Summary information

Study title

Word order judgement database

Creator

McCaffery, M, University of St Andrews

Study number / PID

853215 (UKDA)

10.5255/UKDA-SN-853215 (DOI)

Data access

Open

Series

Not available

Abstract

The associated Ph.D thesis investigates the relevance of grammatical structure when using dependency parsing to evaluate multiple aspects of quality in machine-translated sentences. To this end, two tools were produced. In order to evaluate the performance of these and other tools, a body of native English speakers were presented with a series of sentences and asked to rate their quality on two five-point Likert scales. This dataset contains 1783 sets of scores provided by 36 participants and numerous automatic metrics for 1089 unique sentences.

We present a multifaceted investigation into the relevance of word order in machine translation. We introduce two tools, DTED and DERP, each using dependency structure to detect differences between the structures of machine-produced translations and human-produced references. DTED applies the principle of Tree Edit Distance to calculate edit operations required to convert one structure into another. Four variants of DTED have been produced, differing in the importance they place on words which match between the two sentences. DERP represents a more detailed procedure, making use of the dependency relations between words when evaluating the disparities between paths connecting matching nodes. In order to empirically evaluate DTED and DERP, and as a standalone contribution, we have produced WOJ-DB, a database of human judgments. Containing scores relating to translation adequacy and more specifically to word order quality, this is intended to support investigations into a wide range of translation phenomena. We report an internal evaluation of the information in WOJ-DB, then use it to evaluate variants of DTED and DERP, both to determine their relative merit and their strength relative to third-party baselines.

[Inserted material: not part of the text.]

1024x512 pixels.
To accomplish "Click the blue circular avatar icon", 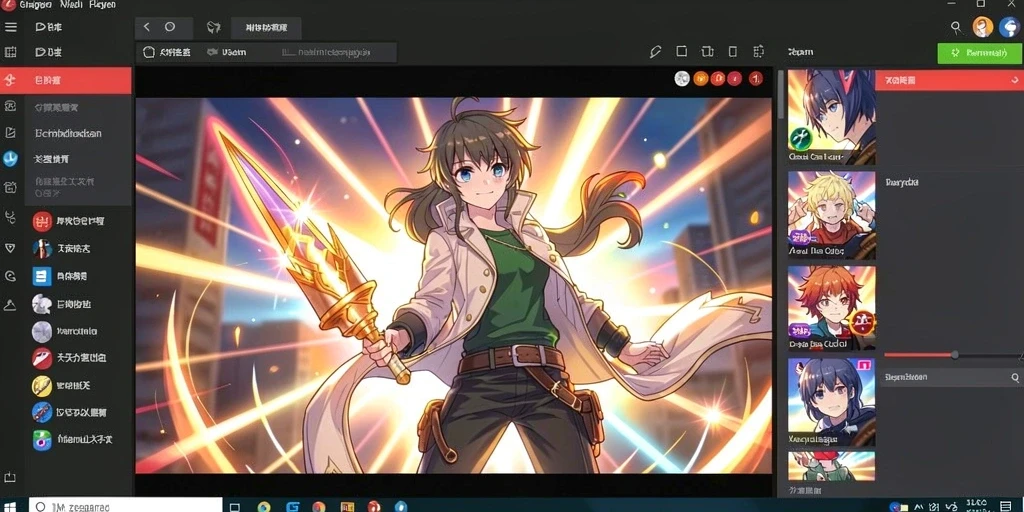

We present our conclusions about the importance of structure to the tools and their relevance to word order specifically, then propose further related avenues of research suggested or enabled by our work.

Methodology

Data collection period

06/10/2016 - 10/11/2016

Country

United Kingdom

Time dimension

Not available

Analysis unit

Individual

Universe

Not available

Sampling procedure

Not available

Kind of data

Numeric
Text

Data collection mode

Survey: native English speakers were presented with a series of sentences and asked to rate their quality on two five-point Likert scales.

Funding information

Grant number

Unknown

Access

Publisher

UK Data Service

Publication year

2018

Terms of data access

The Data Collection is available to any user without the requirement for registration for download/access.